There is, in the background, the implication of what provision there is for inflation and whether there is a spouse's benefit. That is part of the reason, as my hon. Friend pointed out, for the size of the gap. It is disingenuous to say that it is nice and simple and actuaries are happy with it. I can assure the Minister that out there in the real world, the majority of people in the private sector with defined contribution pensions are distinctly unhappy at being thus disadvantaged. If the Government do not think that our amendment deals with all aspects of the matter, it behoves them to think a bit more about it.
We are at severe risk of rerunning the debate that we had this morning. As I pointed out this morning, the Association of Consulting Actuaries, from which we took advice, recommended the single factor. Not only did it recommend the single valuation factor but, after considerable research, supported by evidence, it suggested that 20 to 1 was the most appropriate valuation figure, provided that there was an appreciable margin in the lifetime allowance, which there is.

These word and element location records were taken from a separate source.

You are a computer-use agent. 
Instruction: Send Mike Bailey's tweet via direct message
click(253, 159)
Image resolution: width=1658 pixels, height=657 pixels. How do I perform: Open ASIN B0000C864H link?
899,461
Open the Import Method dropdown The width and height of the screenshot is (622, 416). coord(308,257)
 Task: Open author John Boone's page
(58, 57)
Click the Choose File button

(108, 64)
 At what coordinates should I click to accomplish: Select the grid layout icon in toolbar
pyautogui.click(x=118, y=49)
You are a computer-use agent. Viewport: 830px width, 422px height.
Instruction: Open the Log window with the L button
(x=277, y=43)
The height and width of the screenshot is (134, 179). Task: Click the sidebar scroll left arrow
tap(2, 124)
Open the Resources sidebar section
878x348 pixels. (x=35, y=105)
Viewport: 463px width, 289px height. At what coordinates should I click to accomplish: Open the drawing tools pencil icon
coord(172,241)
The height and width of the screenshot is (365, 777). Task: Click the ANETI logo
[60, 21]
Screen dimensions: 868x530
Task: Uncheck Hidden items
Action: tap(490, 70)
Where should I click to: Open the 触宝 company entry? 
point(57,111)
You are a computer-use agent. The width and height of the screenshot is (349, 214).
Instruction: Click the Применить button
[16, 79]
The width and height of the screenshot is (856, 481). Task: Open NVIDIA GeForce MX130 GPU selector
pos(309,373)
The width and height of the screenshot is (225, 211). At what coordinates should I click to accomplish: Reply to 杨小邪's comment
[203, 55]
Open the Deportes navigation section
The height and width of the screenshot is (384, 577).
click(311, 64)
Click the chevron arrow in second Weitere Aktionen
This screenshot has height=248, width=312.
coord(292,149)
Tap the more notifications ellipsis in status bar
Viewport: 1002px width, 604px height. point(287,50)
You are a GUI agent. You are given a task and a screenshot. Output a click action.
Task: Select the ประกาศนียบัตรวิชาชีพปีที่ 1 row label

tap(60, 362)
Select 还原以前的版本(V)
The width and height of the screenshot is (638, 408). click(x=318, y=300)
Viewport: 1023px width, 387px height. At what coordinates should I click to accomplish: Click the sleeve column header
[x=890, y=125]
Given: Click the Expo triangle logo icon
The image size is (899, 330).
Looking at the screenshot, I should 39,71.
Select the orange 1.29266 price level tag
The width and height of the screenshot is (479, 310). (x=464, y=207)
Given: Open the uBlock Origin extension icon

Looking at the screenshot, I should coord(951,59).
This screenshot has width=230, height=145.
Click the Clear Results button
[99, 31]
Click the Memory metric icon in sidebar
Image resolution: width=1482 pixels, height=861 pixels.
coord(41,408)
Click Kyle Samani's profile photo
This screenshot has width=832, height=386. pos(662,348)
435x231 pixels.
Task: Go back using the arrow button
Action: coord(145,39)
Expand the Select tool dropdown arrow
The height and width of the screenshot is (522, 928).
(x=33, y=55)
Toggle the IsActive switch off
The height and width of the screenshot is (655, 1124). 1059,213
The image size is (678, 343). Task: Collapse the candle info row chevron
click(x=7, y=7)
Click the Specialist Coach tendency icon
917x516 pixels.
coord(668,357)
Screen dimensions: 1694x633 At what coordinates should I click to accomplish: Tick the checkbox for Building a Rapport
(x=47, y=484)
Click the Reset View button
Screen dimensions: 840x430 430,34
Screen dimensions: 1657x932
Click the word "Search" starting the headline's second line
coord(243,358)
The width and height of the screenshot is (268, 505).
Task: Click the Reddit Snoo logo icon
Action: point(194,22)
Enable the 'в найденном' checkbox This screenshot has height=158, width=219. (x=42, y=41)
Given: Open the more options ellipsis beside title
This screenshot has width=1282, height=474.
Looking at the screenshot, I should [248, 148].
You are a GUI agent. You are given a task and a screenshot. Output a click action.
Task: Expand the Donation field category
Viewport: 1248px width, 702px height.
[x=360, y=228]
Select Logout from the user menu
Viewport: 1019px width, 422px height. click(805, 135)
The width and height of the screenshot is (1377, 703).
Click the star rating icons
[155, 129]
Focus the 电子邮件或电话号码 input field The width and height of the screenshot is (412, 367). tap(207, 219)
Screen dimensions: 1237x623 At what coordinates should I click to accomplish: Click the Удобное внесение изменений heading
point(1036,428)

We had the option of trying to reflect market conditions, which the Faculty of Actuaries and the Institute of Actuaries said would not be appropriate. To return to the point made by the hon. Member for
Arundel and South Downs about the difficulty of converting from a DC to a DB scheme, under the new regime, there is no reason why that should not become a simple process. The insurance company merely says to an individual, ''I will pay you such and such an income per year in return for X pounds of your capital.'' It is an extremely simple process. If such opportunities exist, I am absolutely confident that the market will step in to deliver that product, but it is a question for them, not me.
If the insurance companies provide the arrangements that the Financial Secretary describes, she seems to suggest that, in principle, they will determine the value of the pension for the purposes of the limit and then they will switch it back to a defined contribution arrangement. It would be better to deal with the arrangements up front. Until the pension is paid out, if it is as easy as she describes, there is nothing stopping an insurance company switching one way, then switching the other.
I will not rehearse the arguments advanced by my hon. Friend, but I agree with him. The Financial Secretary is trying to make our amendments seem more complicated than they are. It reflects a general strain of thinking that, when it comes to defined benefit schemes, the limit is how much pension one gets, but when it comes to defined contribution schemes, the limit is how much money one has in the pot.
They are two different ways of judging how much pension one can have. That seems unfair. The Financial Secretary is stuck in a mindset that judges how much people have vis-à-vis a lifetime allowance, rather than looking at how much people get as a pension. That is what most people will see at the end of the process, and they will not be too concerned with the details. Given that we are on stronger ground than we were with our previous amendments—even if it is a re-run of a previous argument—and given that I am confident of victory, I will press the amendment to a Division.
Question put, That the amendment be made:—
The Committee divided: Ayes 5, Noes 10.